Listen to ordinary things. . . .
—Naomi Shihab Nye
NPR’s StoryCorps project has designated the day after Thanksgiving as a National Day of Listening–a day set aside for listening . . . really listening . . . to and recording a loved one’s stories, with special emphasis put on hearing that person’s story without judgment and with an eye toward better understanding those who might not share our particular points of view. That, it seems to me, pretty well runs the gamut of family: mothers/daughters; sons/fathers; husbands/wives; sisters/brothers. All the people we at once hold dear but often have a hard time tolerating, or at least understanding. People we tune out from time to time, forgetting to listen to what makes them uniquely ordinary.

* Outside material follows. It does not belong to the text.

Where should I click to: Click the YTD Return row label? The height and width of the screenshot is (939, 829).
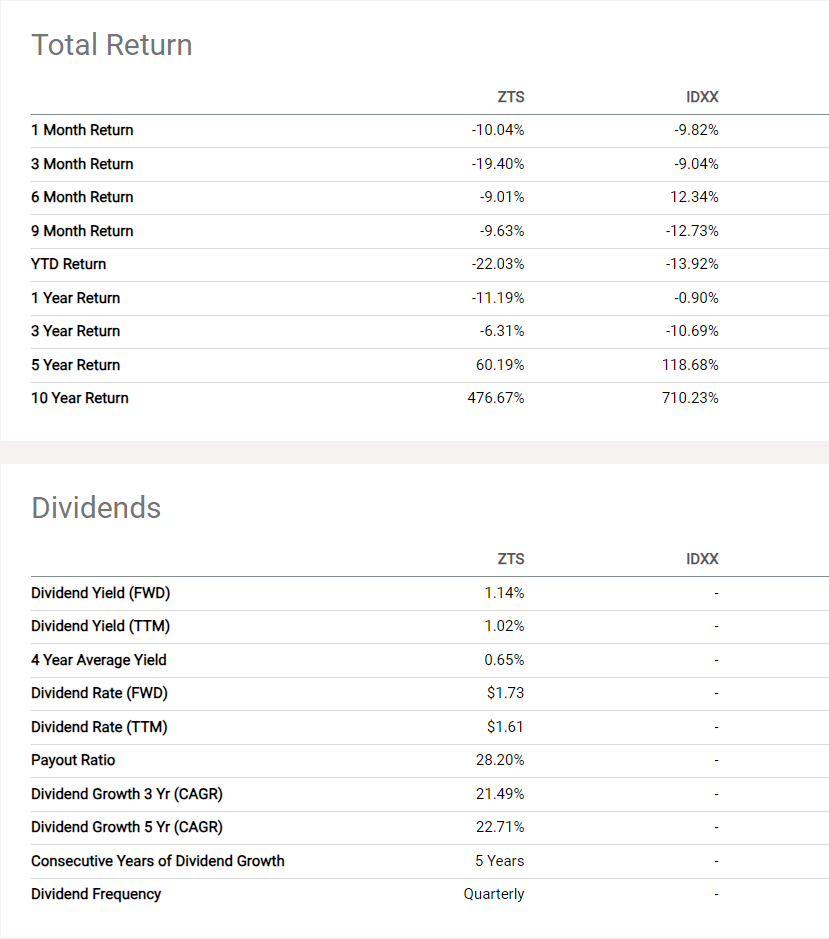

Both of my parents are deceased. I won’t be recording any more of their stories, but I’m glad that I took time when I could to hear some of them. I even got my mother to write down one or two of hers. Here, then, in honor of today–and because I’m trying these days to listen to the ordinary–are a few (condensed) stories my mother passed down to me that I’m passing down to you:
my mother’s mother
sweeps dirt into a lawn
where grass won’t grow
they eat turnips (smashed not whole)
if no one comes calling . . .
she won the penny
she holds in the photograph:
–In memory of Aragene Lane Dornaus
Thank you for listening along with me.